Although alcohol for human consumption is what first comes to mind, a reflux still is very useful to have around. You can make fuel for your gasoline-powered tools and vehicles, but you can also make essential oils from herbs and medicinal plants.

keith karolyi
7/14/2010 4:47:51 PM

Actually, vodka can be made with anything that ferments and makes ethanol. By definition, vodka can contain only grain alcohol and water. and the differences between the different vodkas is largely a matter of what trace impurities or minerals are in the mix. BATFE (Bureau of Alcohol, Taxes, and Firearms, Explosives) says you are not supposed to use a still to separate alcohol from whatever you fermented at home unless you have a permit as an alcohol beverage production plant. That being said, my late uncle made 'shine for his own use for years saying it was "Better'n bar liquor!" He never sold any and he kept his production small and at home in his utility room. His take on it was, "Long as I'm not making money on it, Uncle Sam gots nuthin ta tax!" Fuel alcohol requires a different permit as an "Alcohol Fuel Producer and you're required to add a denaturing agent (like unleaded gasoline) to make it poisonous for human consumption. Hope this helped and enjoy yer 'shine!

tom roberts
7/14/2010 3:37:00 PM

I think the author of this article needs to come on down to Arkansas...where we can teach her how to make REAL moonshine. :-)

7/14/2010 11:14:43 AM

One has a moral obligation to disobey unjust laws. :)

7/13/2010 5:12:59 PM

Oh and BTW 80 percent alcohol mixed in equal parts is not 40 proof but 40 percent 40 proof is 20 percent.

7/13/2010 5:07:29 PM

I agree with ozarkie.
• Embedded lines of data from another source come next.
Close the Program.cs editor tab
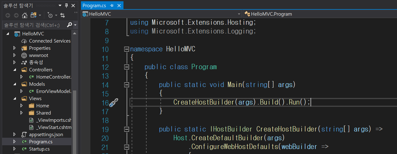 tap(119, 6)
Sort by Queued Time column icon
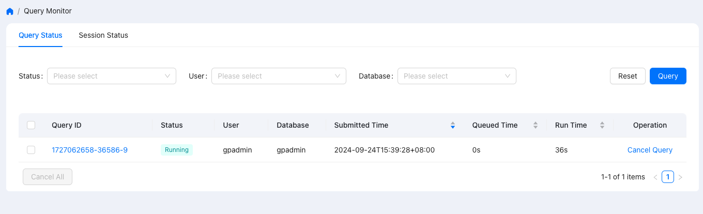Screen dimensions: 703x214 (536, 125)
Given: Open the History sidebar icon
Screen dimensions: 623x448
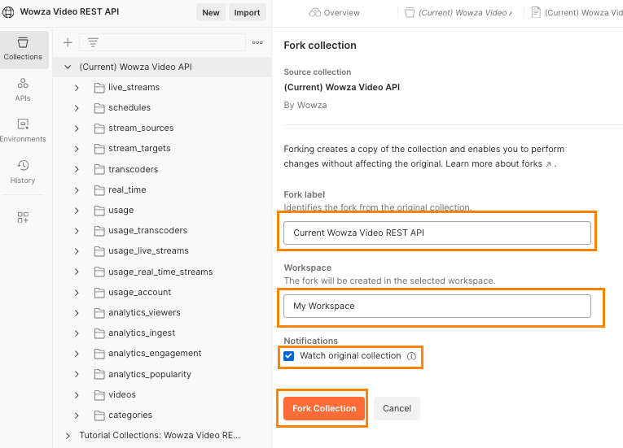Looking at the screenshot, I should 23,172.
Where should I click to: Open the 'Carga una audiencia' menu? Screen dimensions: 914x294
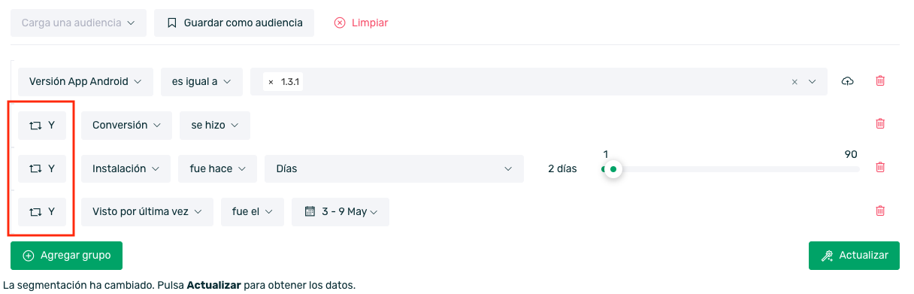pyautogui.click(x=78, y=23)
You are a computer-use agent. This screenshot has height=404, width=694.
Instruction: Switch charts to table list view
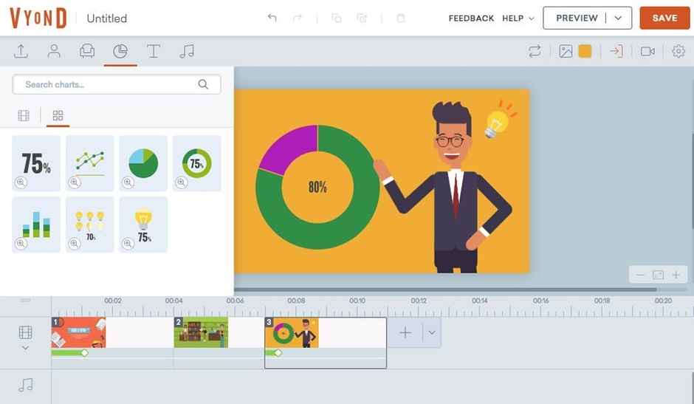coord(24,115)
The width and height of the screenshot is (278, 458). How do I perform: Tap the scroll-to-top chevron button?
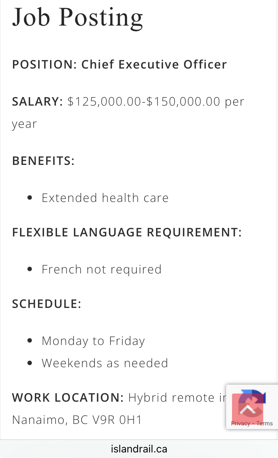[247, 409]
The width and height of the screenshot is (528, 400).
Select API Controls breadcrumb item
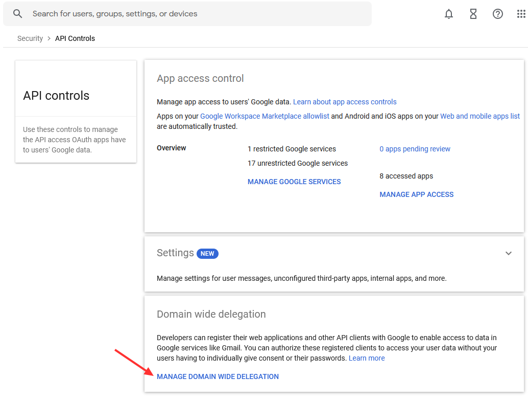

That is by no means vodka, moonshine, bathtub gin, or even any whisky. Yes it is alcohol but it is ethanol to which it is not illegal to make provided your using it as a fuel and have a permit to do so. I've seen some farms that practice this by using thier farm byproducts to make the fuel.

tom roberts
7/13/2010 3:07:30 PM

That stuff is worse than just plain 'ole MOONSHINE. It's not vodka. Vodka is made from fermented grain, rye, wheat, potatoes, rice, or sugar beet molasses. Moonshine is usually made from fermented corn.